E-News - APRIL 2019
View this email in your browser

Breaking new ground at the Witchcliffe Ecovillage


By Jo Thierfelder, Communications and Marketing Manager, Sustainable Settlements

The Witchcliffe Ecovillage vision is to be one of the most sustainable residential communities in the world; self-sufficient in water, energy and fresh food produce.

Achieving this ambitious goal is no small feat but it’s one that the Sustainable Settlements team has been relentlessly pursuing with uncompromising attention to detail since its inception nine years ago.

The Witchcliffe Ecovillage is unique, and its appeal is broad and growing as it seeks to address so many of the pressing social, environmental and economic issues of our time.

Our objective has always been very simple: to make this project as sustainable as possible.  

A long and winding road to approval

The Ecovillage project began in 2010 when the 120ha farmland site was first purchased in a 50/50 joint venture partnership between Sustainable Settlements and Perron Developments (companies owned by Mike Hulme and Stan Perron who have been in partnership for more than 20 years).

Despite its commendable sustainability goals, innovative approach and solid financial foundation, the project has been mired in planning bureaucracy for nine years (twice as long as originally anticipated). After an enormous amount of hard work and dogged determination, the Ecovillage finally received all of its planning approvals last year enabling the project to proceed with confidence, and the Sustainable Settlements team to expand to facilitate its delivery.
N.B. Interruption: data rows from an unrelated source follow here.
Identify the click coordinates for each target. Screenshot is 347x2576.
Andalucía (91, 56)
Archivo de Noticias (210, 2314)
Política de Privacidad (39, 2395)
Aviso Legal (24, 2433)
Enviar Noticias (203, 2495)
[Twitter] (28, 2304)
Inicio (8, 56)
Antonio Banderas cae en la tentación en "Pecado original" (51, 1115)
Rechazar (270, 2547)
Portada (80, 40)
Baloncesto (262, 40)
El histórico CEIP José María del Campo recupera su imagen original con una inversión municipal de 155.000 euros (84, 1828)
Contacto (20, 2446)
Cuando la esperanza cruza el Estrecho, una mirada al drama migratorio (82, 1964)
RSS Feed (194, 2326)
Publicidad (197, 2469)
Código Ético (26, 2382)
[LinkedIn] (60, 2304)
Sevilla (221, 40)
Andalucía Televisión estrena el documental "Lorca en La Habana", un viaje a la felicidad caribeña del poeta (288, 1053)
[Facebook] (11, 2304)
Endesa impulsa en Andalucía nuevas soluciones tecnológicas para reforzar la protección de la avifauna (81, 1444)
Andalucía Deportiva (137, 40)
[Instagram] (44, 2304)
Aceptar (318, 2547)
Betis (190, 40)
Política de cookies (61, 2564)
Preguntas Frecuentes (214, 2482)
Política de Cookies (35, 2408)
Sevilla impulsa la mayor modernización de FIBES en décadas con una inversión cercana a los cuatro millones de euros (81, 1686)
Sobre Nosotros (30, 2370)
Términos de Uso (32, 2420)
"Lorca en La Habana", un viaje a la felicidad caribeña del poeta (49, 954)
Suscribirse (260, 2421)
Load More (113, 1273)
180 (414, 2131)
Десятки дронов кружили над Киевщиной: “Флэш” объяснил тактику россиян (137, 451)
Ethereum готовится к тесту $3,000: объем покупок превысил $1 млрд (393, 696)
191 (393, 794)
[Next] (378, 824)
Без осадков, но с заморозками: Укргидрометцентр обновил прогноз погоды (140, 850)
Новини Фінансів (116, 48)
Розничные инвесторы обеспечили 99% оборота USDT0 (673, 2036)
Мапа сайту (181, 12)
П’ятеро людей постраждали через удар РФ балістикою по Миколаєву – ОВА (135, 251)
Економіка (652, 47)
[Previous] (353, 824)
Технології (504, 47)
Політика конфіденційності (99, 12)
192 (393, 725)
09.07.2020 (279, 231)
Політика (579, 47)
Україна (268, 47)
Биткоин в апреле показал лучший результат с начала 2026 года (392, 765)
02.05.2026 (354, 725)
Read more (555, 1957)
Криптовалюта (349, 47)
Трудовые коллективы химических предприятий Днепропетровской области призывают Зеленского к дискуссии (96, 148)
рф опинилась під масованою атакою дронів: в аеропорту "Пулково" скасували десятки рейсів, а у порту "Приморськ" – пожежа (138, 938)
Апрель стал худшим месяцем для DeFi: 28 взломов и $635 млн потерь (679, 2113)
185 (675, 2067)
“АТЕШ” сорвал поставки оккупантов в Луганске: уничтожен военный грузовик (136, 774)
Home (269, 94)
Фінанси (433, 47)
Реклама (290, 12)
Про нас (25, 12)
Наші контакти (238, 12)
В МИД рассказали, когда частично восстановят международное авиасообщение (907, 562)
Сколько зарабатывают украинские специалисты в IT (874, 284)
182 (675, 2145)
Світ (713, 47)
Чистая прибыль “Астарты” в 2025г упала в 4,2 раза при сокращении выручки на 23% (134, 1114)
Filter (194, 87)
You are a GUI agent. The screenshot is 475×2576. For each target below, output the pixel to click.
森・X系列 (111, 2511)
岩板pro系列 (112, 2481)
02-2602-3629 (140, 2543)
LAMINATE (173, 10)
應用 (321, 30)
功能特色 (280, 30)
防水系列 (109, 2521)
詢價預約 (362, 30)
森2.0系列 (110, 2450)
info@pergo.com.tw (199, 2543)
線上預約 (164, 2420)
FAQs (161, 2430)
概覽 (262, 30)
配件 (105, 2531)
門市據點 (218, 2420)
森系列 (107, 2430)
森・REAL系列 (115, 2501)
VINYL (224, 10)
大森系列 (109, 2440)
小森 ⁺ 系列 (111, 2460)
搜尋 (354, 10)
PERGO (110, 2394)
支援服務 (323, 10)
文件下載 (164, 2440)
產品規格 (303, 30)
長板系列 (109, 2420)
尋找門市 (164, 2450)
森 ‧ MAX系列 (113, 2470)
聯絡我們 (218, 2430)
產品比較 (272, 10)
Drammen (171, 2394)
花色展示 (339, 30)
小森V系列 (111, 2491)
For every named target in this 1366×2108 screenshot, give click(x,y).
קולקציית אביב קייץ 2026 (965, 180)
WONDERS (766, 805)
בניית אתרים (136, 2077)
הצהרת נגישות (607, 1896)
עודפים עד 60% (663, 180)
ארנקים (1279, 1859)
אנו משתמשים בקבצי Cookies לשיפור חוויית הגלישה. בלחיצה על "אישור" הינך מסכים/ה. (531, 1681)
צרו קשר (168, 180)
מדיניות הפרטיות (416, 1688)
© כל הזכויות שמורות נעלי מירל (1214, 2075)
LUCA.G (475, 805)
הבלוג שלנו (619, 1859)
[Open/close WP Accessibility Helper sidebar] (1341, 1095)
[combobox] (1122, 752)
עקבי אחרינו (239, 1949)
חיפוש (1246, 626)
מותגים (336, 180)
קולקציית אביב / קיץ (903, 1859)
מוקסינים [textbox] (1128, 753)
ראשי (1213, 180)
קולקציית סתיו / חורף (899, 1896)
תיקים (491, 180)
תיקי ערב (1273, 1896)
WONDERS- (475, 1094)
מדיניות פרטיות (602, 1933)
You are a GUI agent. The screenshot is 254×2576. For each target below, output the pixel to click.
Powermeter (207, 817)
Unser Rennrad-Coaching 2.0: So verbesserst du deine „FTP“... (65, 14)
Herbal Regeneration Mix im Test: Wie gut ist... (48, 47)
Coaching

The project timeline has been split up into six stages and is anticipated to take between 7-9 years to complete, depending on the rate of sales. We broke ground on Stage 1 in February 2019 with construction of the dams, which are due for completion before winter rains set in.

Unparalleled location

The Ecovillage is located in the quirky, historic hamlet of Witchcliffe, just 8km south of Margaret River in WA’s beautiful South West. It is blessed with stunning natural assets on its doorstep, including Redgate Beach (great fishing and surfing), Boranup Forrest, limestone caves and world-renowned vineyards, not to mention the fertile agricultural pastures on which the site itself sits.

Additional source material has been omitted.